Your instructions |
Reproduce exactly, and only, the lines below from the one containing "RAF Fighter Aircraft WW2 (219, 1775)" through the one containing "Website (49, 2231)".
━━ Dataset excerpts ━━
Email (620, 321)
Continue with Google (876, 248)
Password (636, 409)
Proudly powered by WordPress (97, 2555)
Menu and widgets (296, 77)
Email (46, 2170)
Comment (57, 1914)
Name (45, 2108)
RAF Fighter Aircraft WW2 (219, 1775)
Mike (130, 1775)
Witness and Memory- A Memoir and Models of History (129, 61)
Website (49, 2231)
━━━
━━ Dataset excerpts ━━
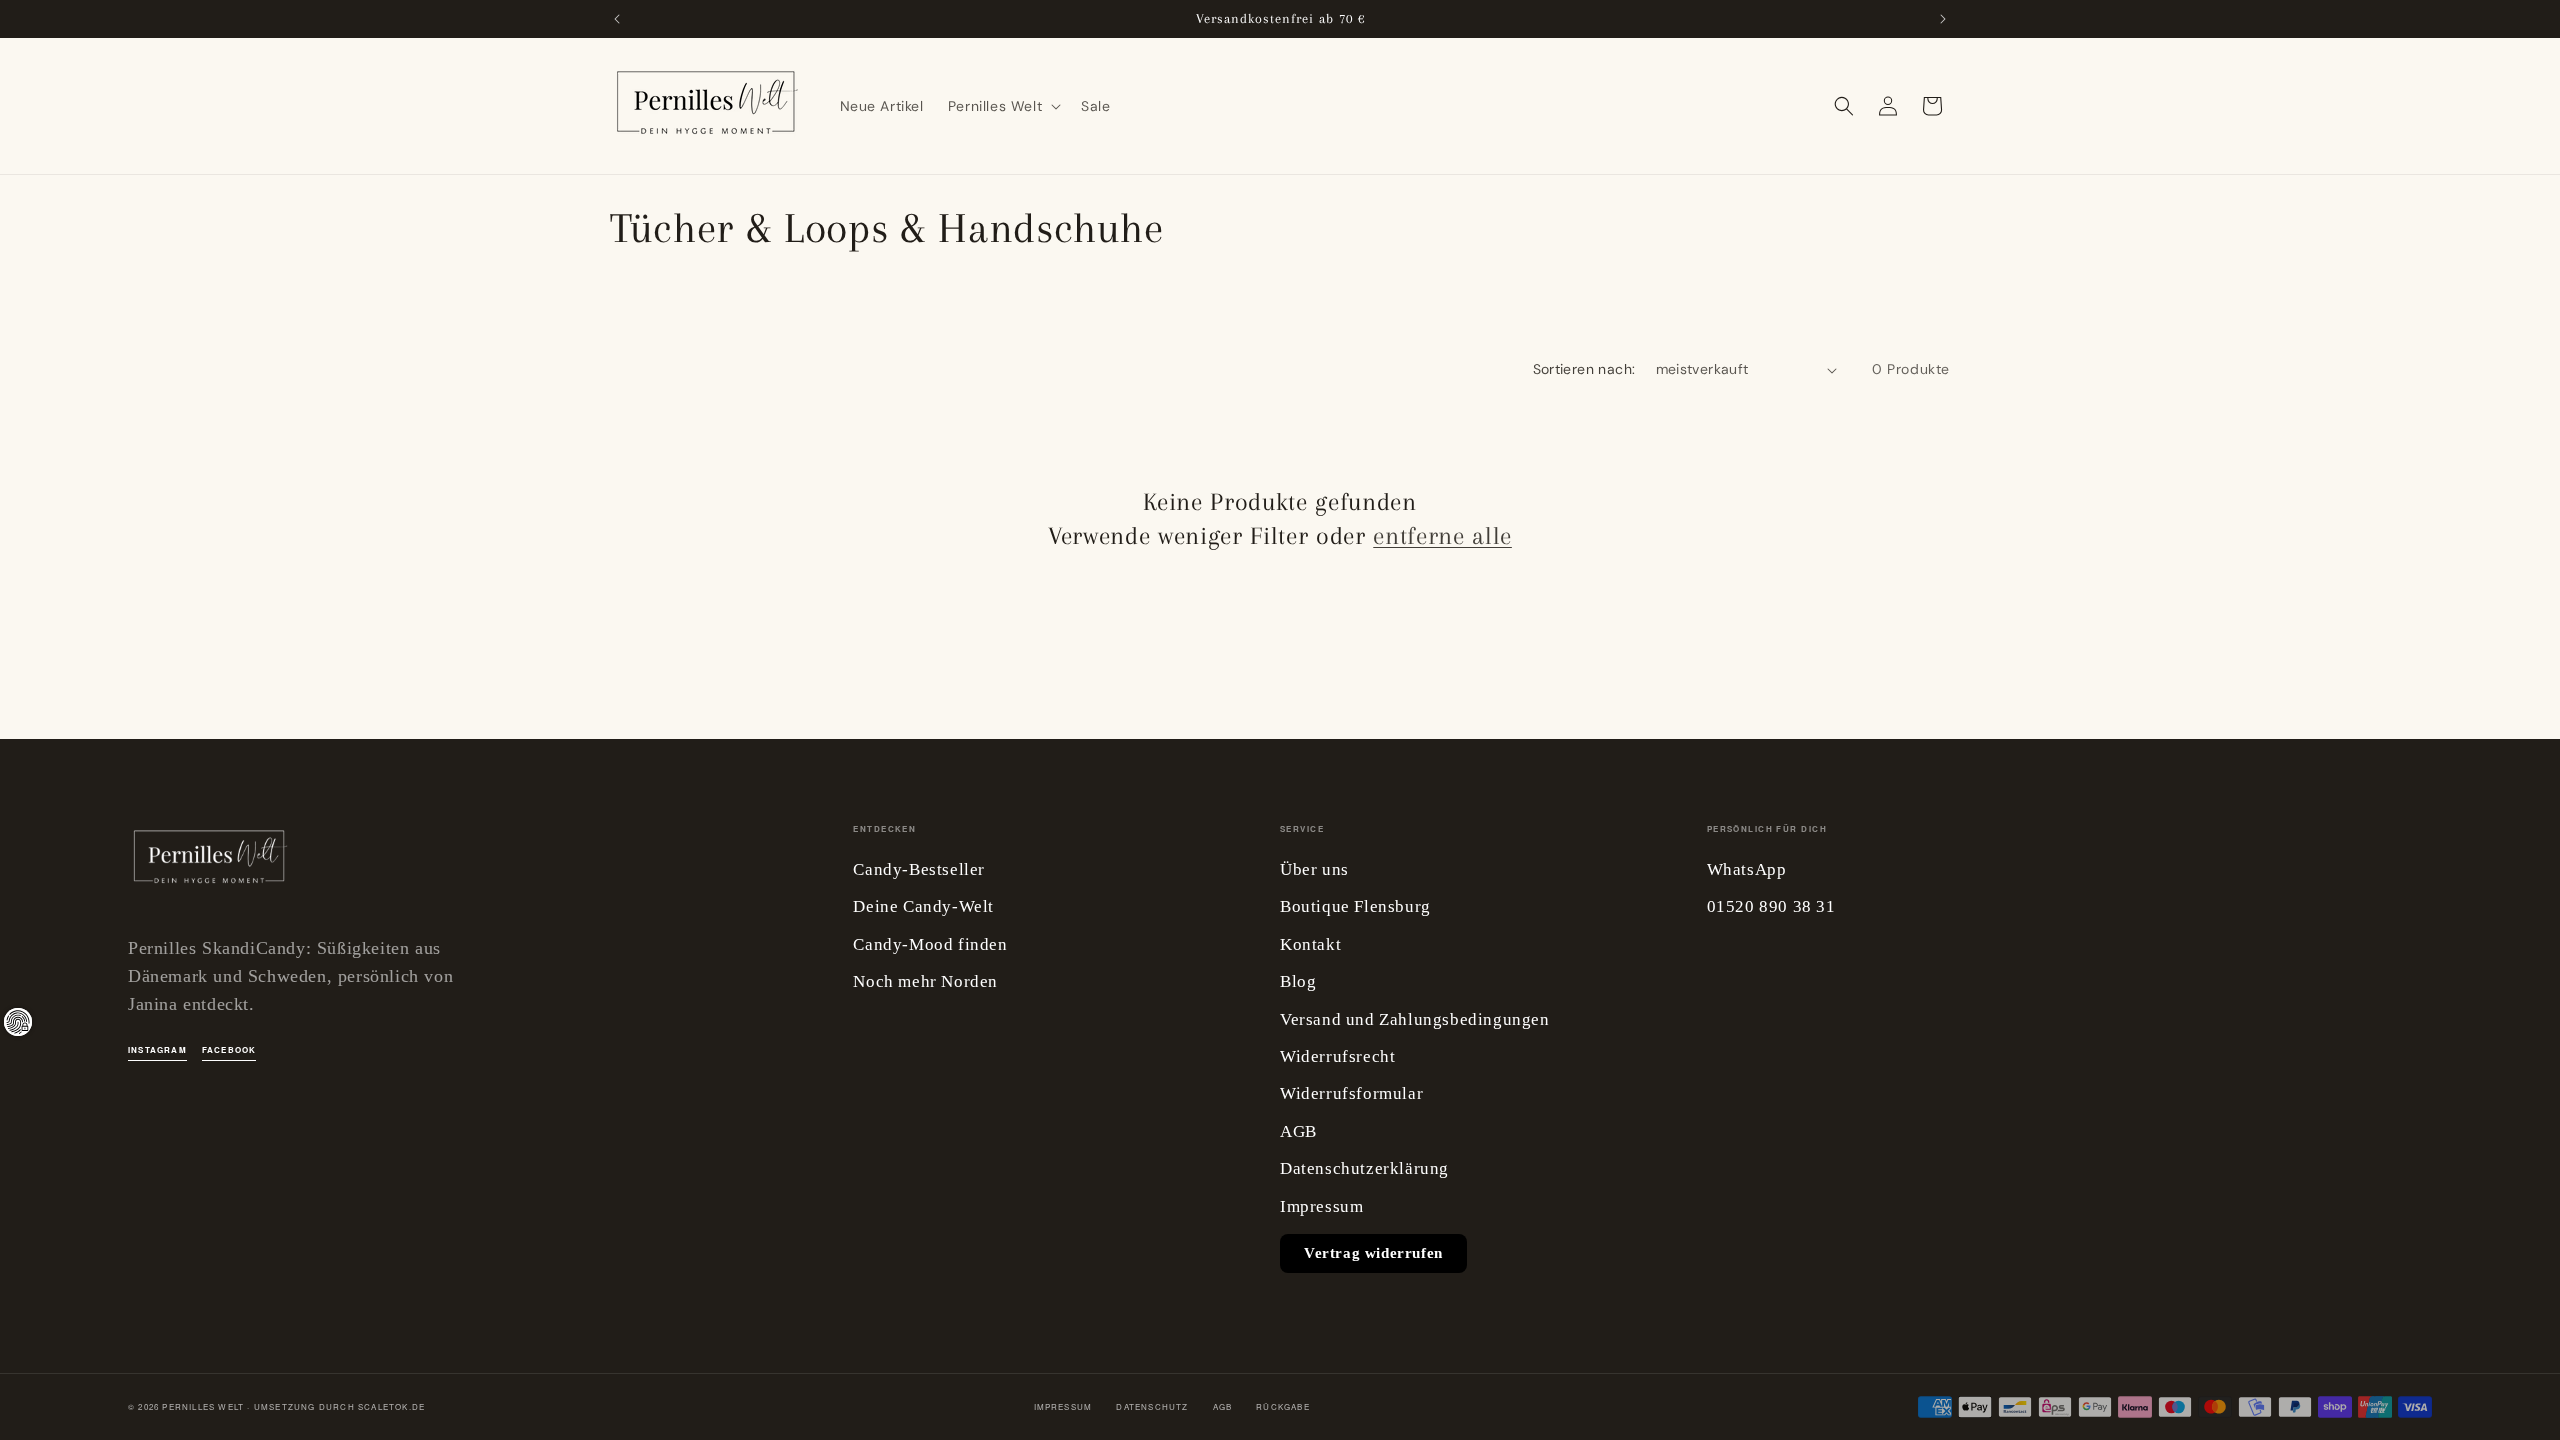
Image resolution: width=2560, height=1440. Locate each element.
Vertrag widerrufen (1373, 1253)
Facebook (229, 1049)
━━━
Answer space |
RAF Fighter Aircraft WW2 (219, 1775)
Mike (130, 1775)
Witness and Memory- A Memoir and Models of History (129, 61)
Website (49, 2231)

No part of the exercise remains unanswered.